=== Begin Enclosure ===

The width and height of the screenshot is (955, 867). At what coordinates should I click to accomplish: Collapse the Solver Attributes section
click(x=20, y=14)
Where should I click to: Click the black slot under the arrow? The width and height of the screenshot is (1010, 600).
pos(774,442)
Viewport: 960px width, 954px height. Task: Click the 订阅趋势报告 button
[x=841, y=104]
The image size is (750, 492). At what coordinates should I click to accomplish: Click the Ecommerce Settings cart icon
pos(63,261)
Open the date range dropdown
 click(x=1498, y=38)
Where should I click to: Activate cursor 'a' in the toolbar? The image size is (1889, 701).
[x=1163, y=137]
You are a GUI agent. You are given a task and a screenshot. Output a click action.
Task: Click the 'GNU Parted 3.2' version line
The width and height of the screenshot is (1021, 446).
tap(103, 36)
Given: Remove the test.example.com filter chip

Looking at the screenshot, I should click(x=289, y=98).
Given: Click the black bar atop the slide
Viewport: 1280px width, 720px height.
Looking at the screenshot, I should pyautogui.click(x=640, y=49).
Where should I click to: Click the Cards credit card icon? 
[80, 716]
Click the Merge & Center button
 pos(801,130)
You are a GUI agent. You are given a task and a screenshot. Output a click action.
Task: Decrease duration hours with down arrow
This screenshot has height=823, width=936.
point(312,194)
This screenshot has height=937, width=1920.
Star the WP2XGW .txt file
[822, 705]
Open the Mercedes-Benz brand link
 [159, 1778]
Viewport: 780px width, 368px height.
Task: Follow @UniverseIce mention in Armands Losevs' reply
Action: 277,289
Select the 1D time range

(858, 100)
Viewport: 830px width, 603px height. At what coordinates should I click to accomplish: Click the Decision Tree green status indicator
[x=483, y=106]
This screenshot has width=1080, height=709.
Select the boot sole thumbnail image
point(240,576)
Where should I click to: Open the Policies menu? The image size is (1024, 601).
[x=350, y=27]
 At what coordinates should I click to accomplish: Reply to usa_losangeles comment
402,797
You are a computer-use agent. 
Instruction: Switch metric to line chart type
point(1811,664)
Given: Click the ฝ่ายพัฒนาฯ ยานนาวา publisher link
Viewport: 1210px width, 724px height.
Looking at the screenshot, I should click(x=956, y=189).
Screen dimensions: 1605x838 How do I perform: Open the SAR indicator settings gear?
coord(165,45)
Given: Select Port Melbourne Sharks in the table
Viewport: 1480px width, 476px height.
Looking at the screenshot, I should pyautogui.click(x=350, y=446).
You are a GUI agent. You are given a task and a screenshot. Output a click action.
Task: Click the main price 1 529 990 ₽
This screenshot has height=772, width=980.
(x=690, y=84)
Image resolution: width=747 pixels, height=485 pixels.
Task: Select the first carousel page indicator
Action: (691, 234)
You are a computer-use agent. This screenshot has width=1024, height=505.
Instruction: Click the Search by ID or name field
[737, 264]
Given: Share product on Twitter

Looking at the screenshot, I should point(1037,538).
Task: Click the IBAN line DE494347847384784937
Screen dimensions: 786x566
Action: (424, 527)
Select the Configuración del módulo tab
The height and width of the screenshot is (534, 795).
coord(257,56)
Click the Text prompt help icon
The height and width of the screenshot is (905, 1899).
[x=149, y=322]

=== End Enclosure ===

Task to carry out: Your answer must be the line holding "Select the Configuración del módulo tab" and every later line of the entries above, written out exactly, and nothing else.

Final answer:
Select the Configuración del módulo tab
The height and width of the screenshot is (534, 795).
coord(257,56)
Click the Text prompt help icon
The height and width of the screenshot is (905, 1899).
[x=149, y=322]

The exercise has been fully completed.